KALBİN VE AKLIN AHENGİ

Yaşadığımız hayatın, sahip olduklarımızın ya da olamadıklarımızın ruh halimize tesir eden faktörleri, insan psikolojisine etkisi tartışılmaz.

Hayatımızın özü mesabesindeki ruhumuz biyolojik, genetik ve son bir asırdır kapitalist, modern ve kimyasal etkilerin etkileşimi altında. Davranış Bilim Uzmanları insanın sürdürülebilir mutluluğunun iki faktörle sağlanabileceğini varsayıyorlar artık.

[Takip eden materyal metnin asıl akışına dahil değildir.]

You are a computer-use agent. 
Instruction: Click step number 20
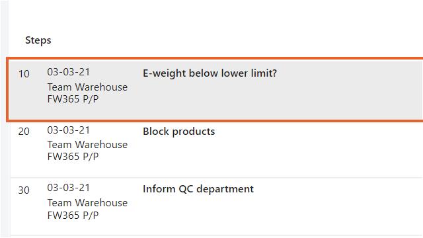(x=24, y=132)
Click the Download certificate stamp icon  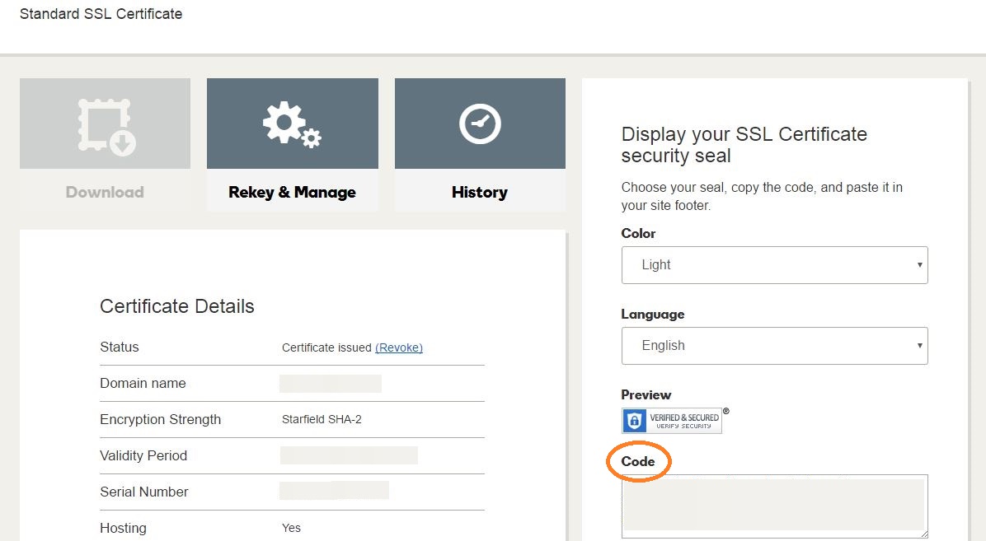tap(106, 126)
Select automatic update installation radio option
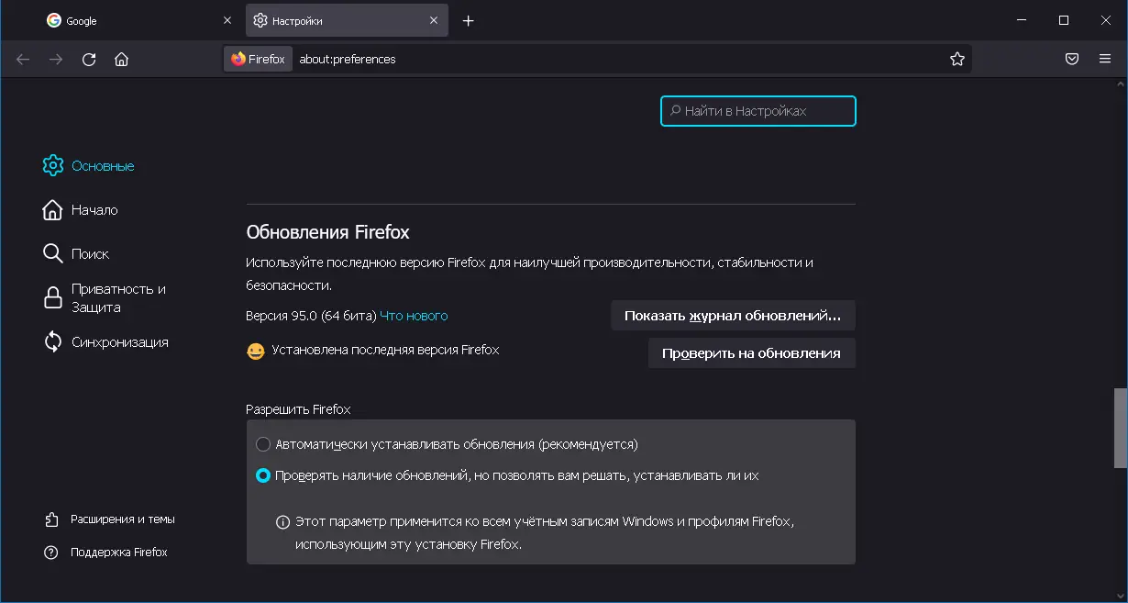Screen dimensions: 1128x603 click(x=263, y=444)
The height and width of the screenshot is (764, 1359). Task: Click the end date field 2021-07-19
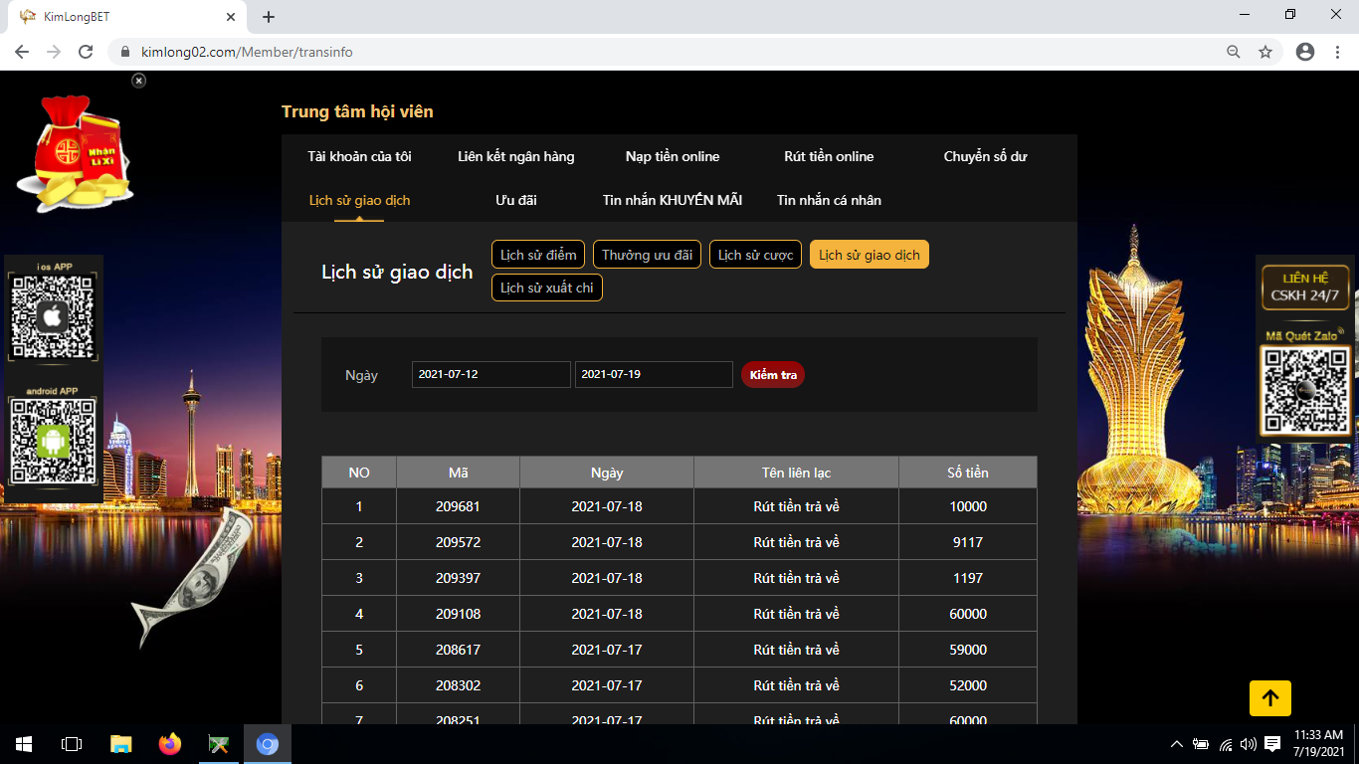tap(653, 374)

Bunlar; üreterek-tüketerek başka bir ifade ile alarak-vererek ya da kazanarak-harcayarak…

Bu modern paradoksla yüce gaye uğruna verilen mücadelenin muhafazakâr ve kültürel dejenerasyonla beraber akıl ve kalp ahenginin sorgulanmasına da zemin hazırladı. Çağdaş hurafeler üretilerek akıl kutsandı, bilim putlaştırıldı, kalp dışlandı.

Oysa İslam’da, tasavvuf inancında İslam âlimleri kalbi; inancın merkezi, bilginin kaynağı olarak tarif etmişlerdir. Aydınlanma ile krize giren toplumlar sadece mevcut olanı dayatma, muhafaza etme, alışkanlıklar ve rutin haline gelmiş alışılmışlıklara sadakat ve itibar ile yetindi. Buna rağmen değerlerin ve kültürel yozlaşmanın önüne geçilemedi. Modern dünyanın bağrında barındırdığı kazanımlar geleneksel toplumların iştahını kabarttı.

Bugünleri tahmin etmiş olacak ki Gazâlî; “akıl, tutkuların kölesidir” der. Modern dünyanın zihnen ve fiilen kurduğu hâkimiyet hakikatin üzerinin örtülmesine, araçların amaç haline getirilmesine yol açtı. İslam dünyasında özgüven eksikliğine ve geri kalmışlık kompleksine dönüştü.

Akıl ve kalbin ahengi hem bireysel hem de toplumsal anlamda hayatı anlamlı kılmayı, hakikati aramayı kolaylaştıracaktır. Aklıyla kalbini uzlaştıramamış, aklını putlaştırmış insan birçok şeyi bilir ama anlayamaz. Çünkü akıl bilmeye kalp anlamaya yarar. Ruh kalbin yörüngesindedir. Kalp insanın kâbesidir. Aklıyla kalbi uyumsuz bir insan veya bir toplum siyahı beyaz, kötüyü iyi, zulmü adalet, anarşiyi demokrasi olarak görür.